TurtleSoft released Goldenseal accounting/estimating software in 2000. It wasn’t long before we wanted to change it. New apps are never perfect in version 1.0. Heck, automobiles have been around for 138 years and they’re still getting big rewrites.

There’s a problem when we add new data fields. Users may already have records with the old setup, so the new code must accept two different arrangements. The solution is to use a file version number. When you read from disk, the code branches, depending on the version. Some data classes have changed many times: the current maximum is 9.

Layouts for data entry screens, reports and printed forms also need a version system. For example, we added help text to data fields in late 2000, then to buttons in 2001, then to breakdown tables in 2002. Each change added more data to read, so layouts also need different versions. The current max is 14.

For users, versions are invisible. For programmers, they are a PITA. Branches are easy to screw up. They clutter up the code base, and cause hard-to-find bugs.

Our new accounting software is a chance to start fresh. Once you convert your Goldenseal accounting file into the new app format, it bypasses all the old version branches. Some day we can delete them.

Likewise, new layouts are stored as text, not binary. Some day we can clear out the complicated code that reads Goldenseal layouts. In fact we won’t need many versions from now on, since text is less fussy than binary. We can add stuff at the end of a line and just continue if it’s not there.

Versions are one reason our staff has taken so long for the 64-bit replacement. We want to make all the big changes before the first release. Getting it right at the start avoids headaches later.

Meanwhile, our staff is still working on Custom Layouts. It’s now possible to add new fields and graphics. Colors can be partly transparent. Circles and ovals finally draw right, after much frustration. Lines are still a challenge. You’d think they’d be simpler than rectangles, but they’re not.

Dennis Kolva
Programming Director
TurtleSoft.com

Layouts & Screens (Aug 6)

Goldenseal accounting/estimating software is 24 years old. It was designed for the smaller screens of the 90s and early 00s, with pixels at 72 dots per inch. Since then, screens grew bigger and pixels shrank. Expectations of what an app should look like also changed to suit the bigger space.

Our new accounting software needs to fudge Goldenseal’s layouts to make them look OK on modern hardware. It has code for most problems: text expands from 9 points to 12, fields get bigger. The approach is similar to the Magnify feature in Goldenseal, added in version 4.3 to solve the same issue.
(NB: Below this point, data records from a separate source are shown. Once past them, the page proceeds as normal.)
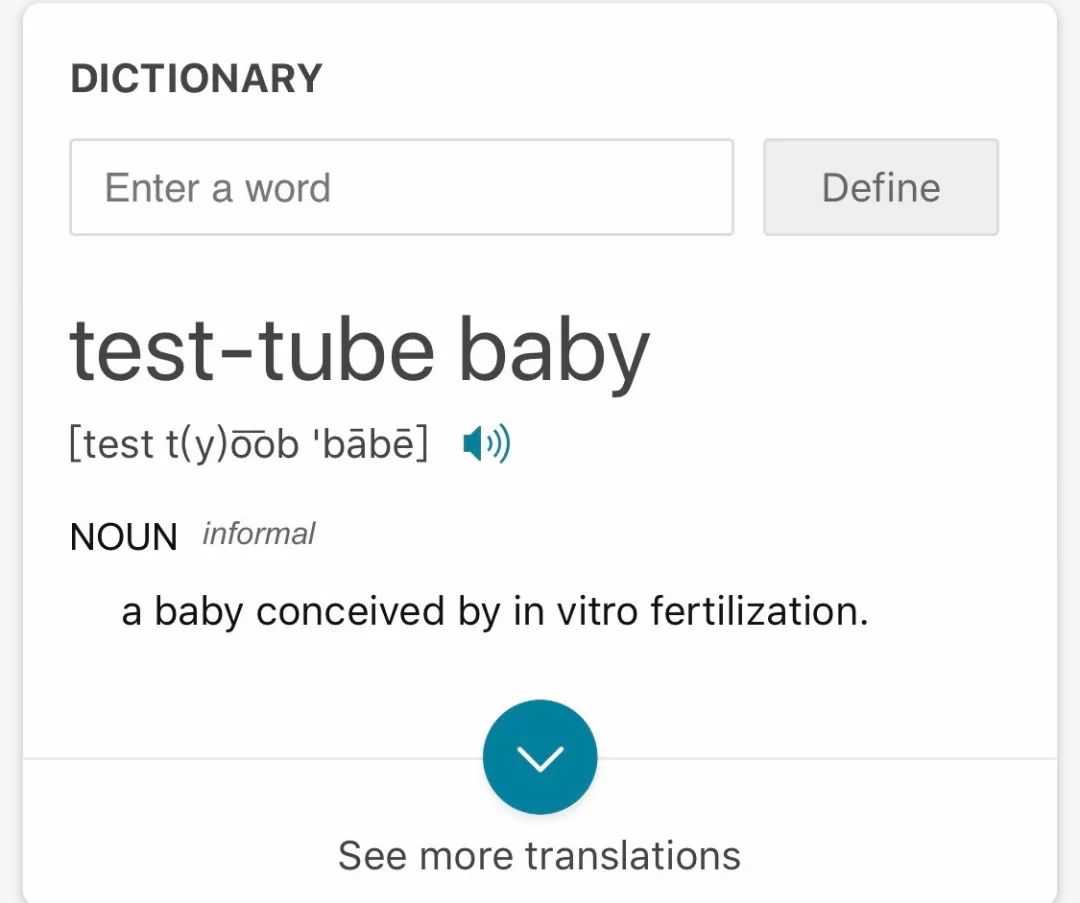Viewport: 1080px width, 903px height.
Task: Click the phonetic spelling in square brackets
Action: 248,443

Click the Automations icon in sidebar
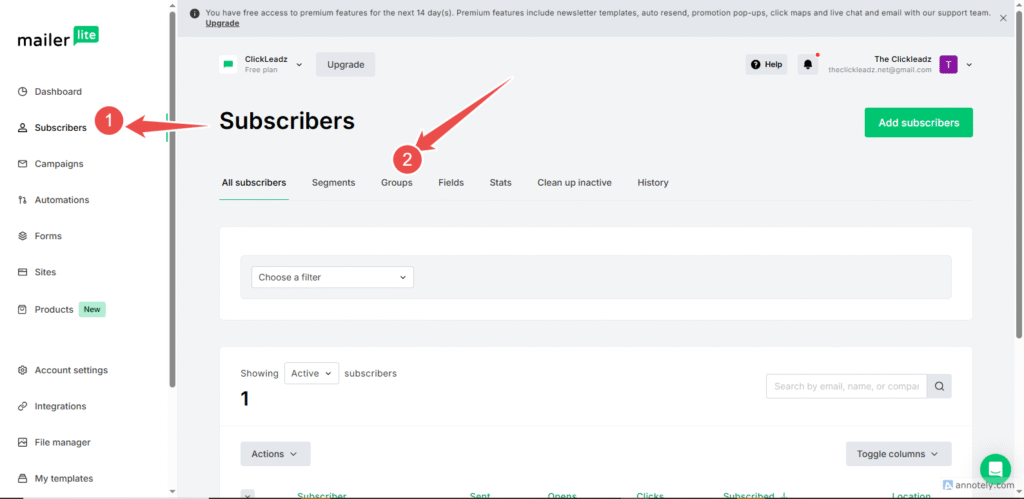click(x=23, y=200)
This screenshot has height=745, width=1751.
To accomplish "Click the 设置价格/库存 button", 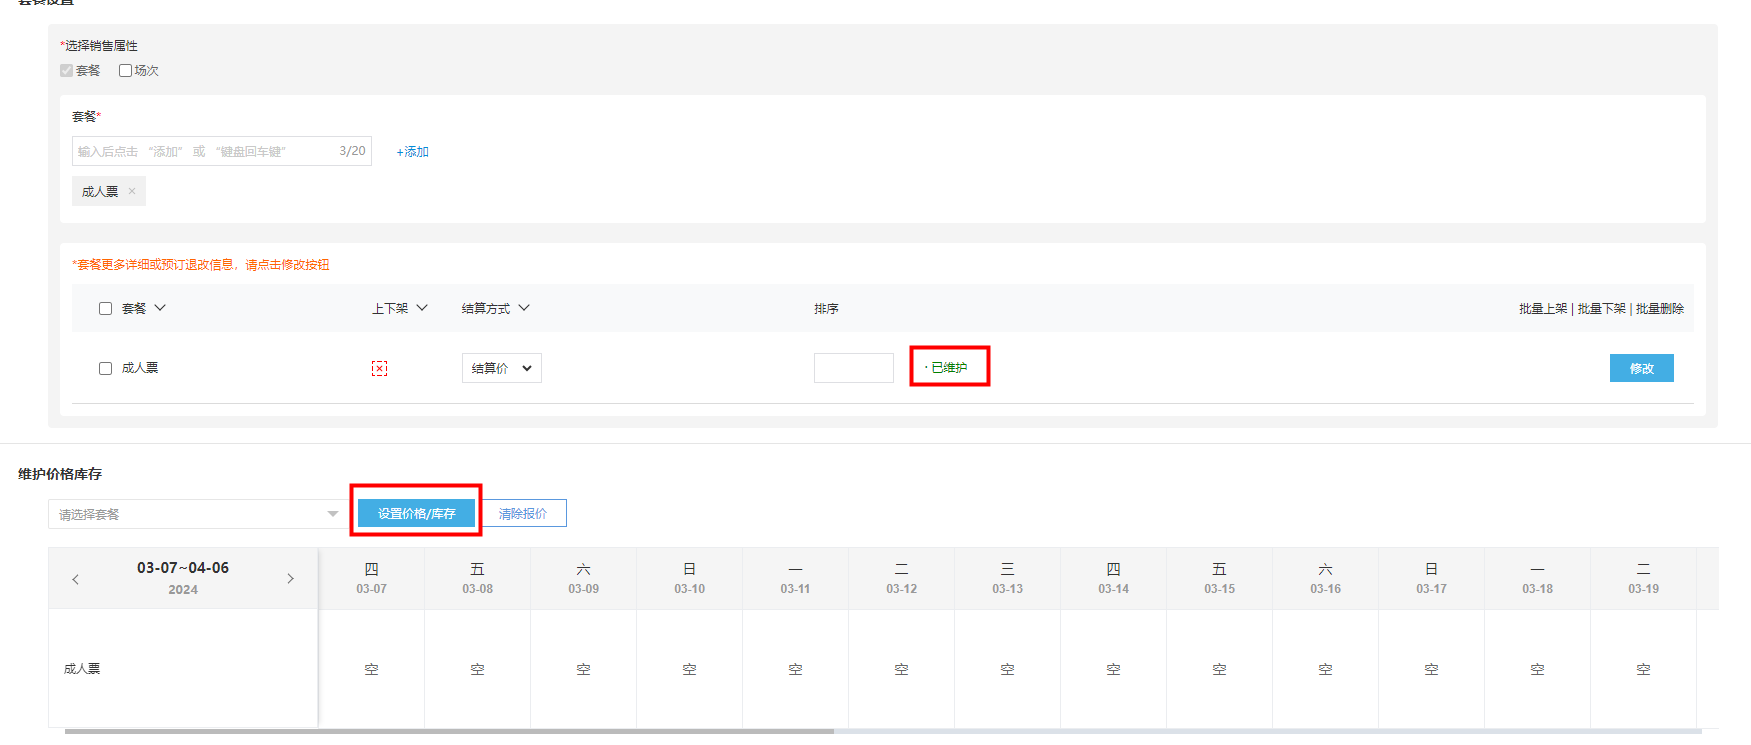I will (416, 513).
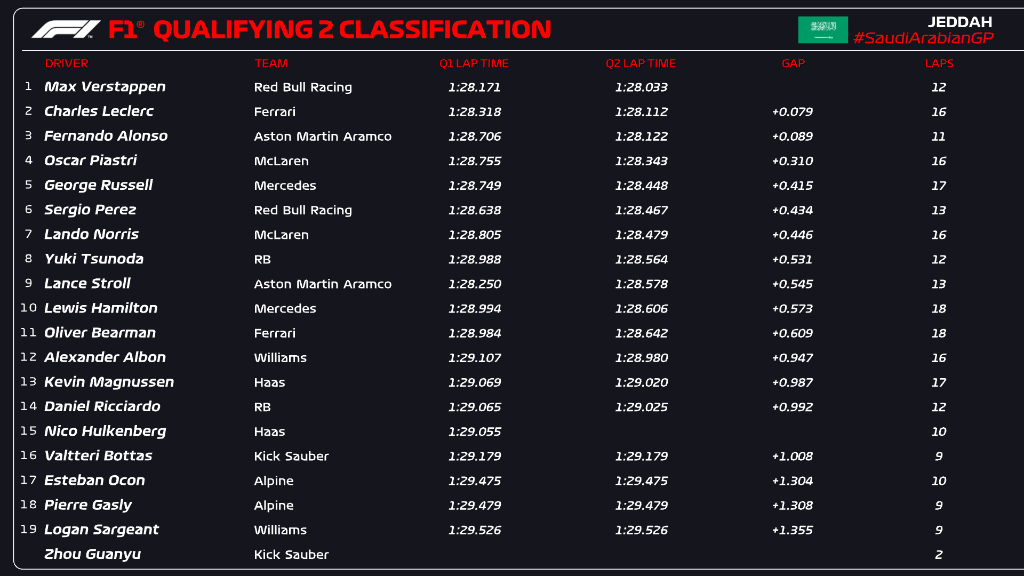Click Verstappen's Q2 time 1:28.033
This screenshot has width=1024, height=576.
pos(641,87)

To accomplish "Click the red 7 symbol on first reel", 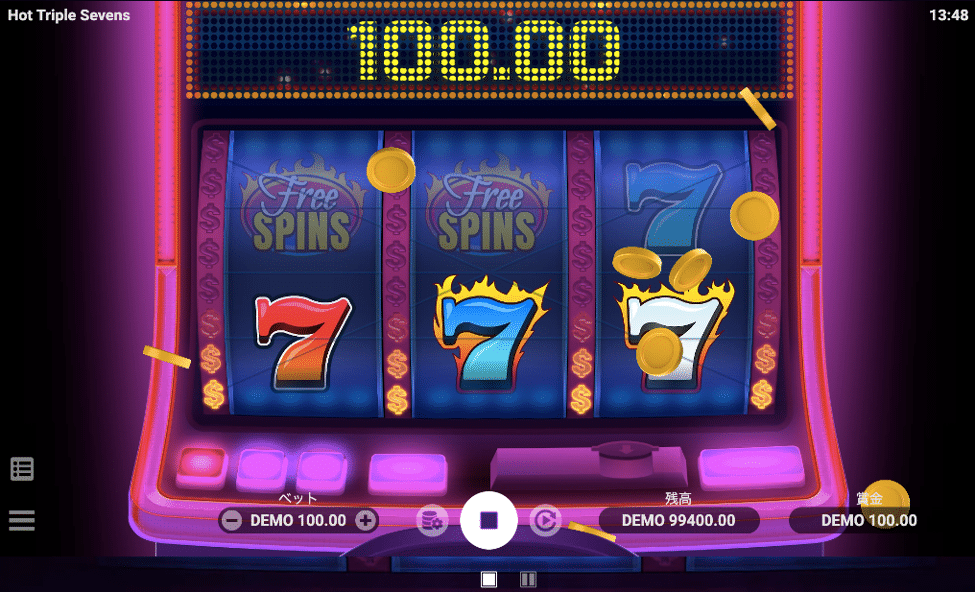I will coord(303,341).
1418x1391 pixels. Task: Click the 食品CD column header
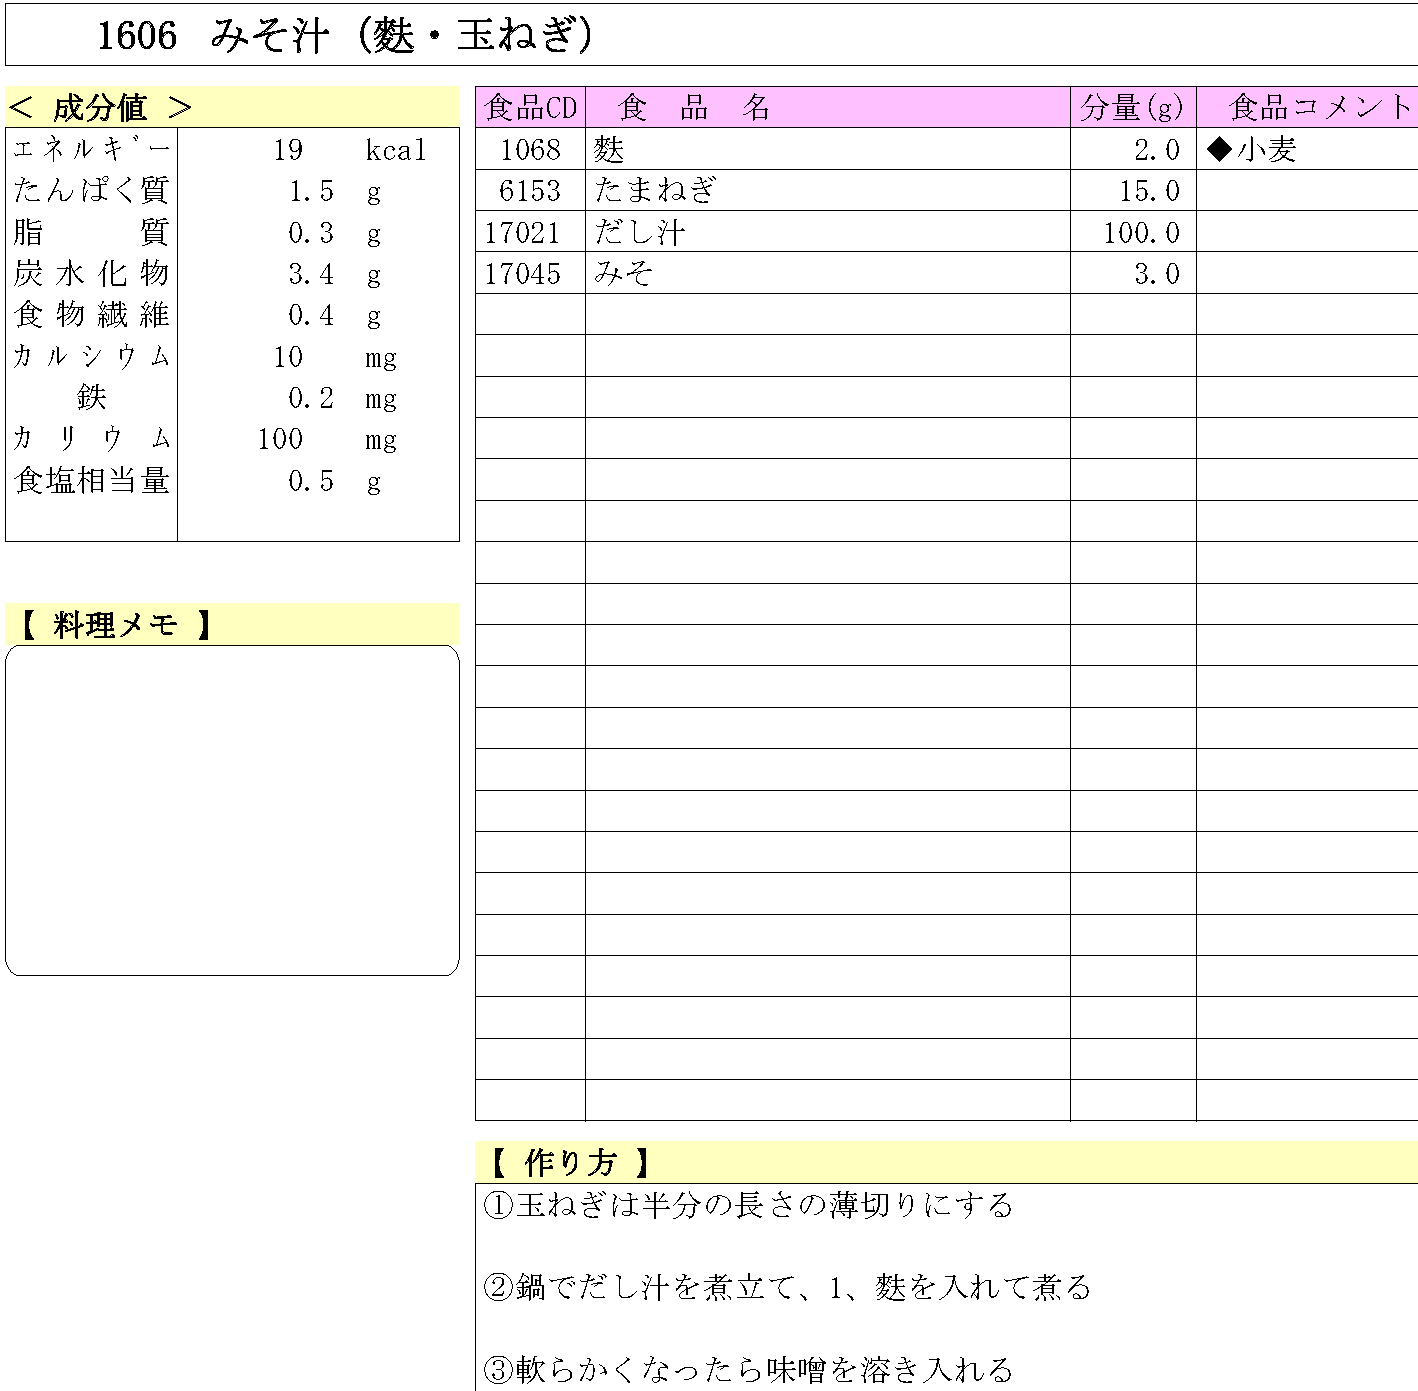tap(530, 107)
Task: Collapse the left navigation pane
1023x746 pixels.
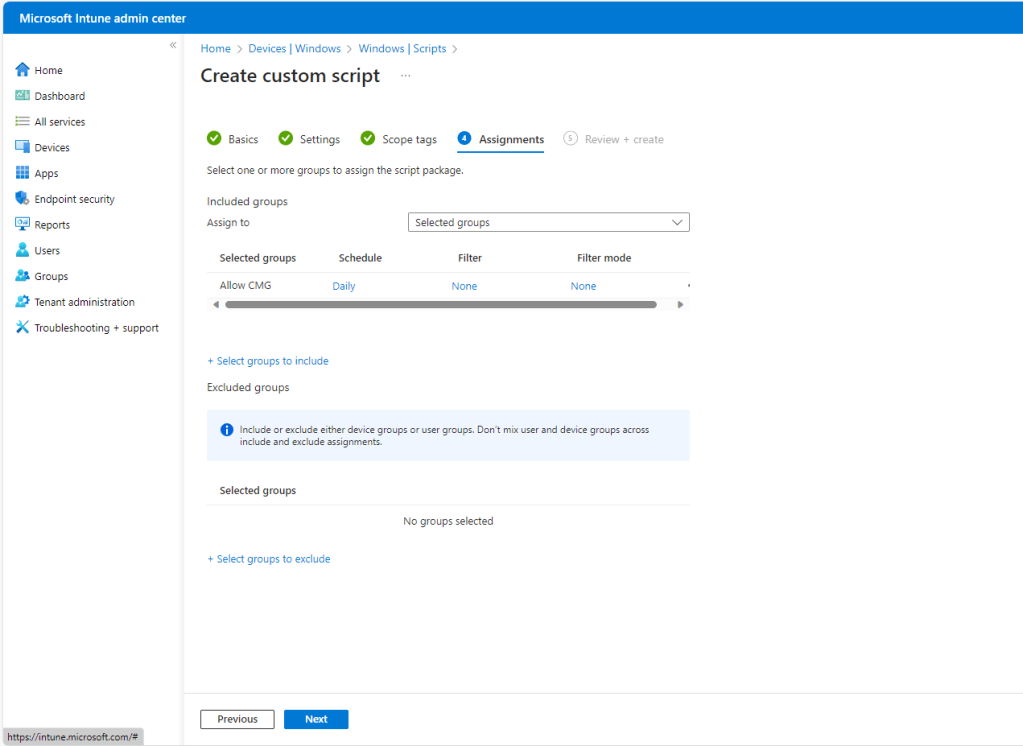Action: 173,46
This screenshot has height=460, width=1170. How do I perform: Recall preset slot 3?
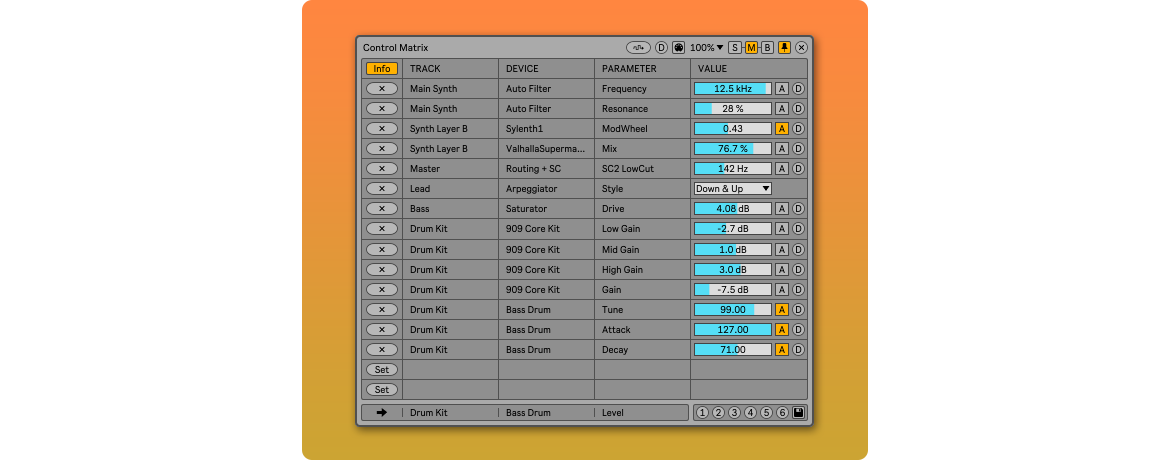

Even with adjustments, layouts still looked cluttered. So we added code to shift the right column over by 10 pixels. Plus a few other tweaks. Sometimes Mac and Windows need different treatments.

The code hacks makes most screens look better, but some are still ugly. We’ll need to adjust those individually, using Custom Layouts. Our staff spent the past couple weeks improving it: the work is nearly complete. You now can export layouts to a text file or import them back. Most of the nifty tools are working.

Editing a text file looks like a decent way to tweak layouts. Every value has a label, and most make sense. We also made a few changes to improve the new text-based system.

About the only thing left unfinished is pictures and logos. We did most of the work for those last year, but it’s time to make a final version. I’ll talk more about that in a future post.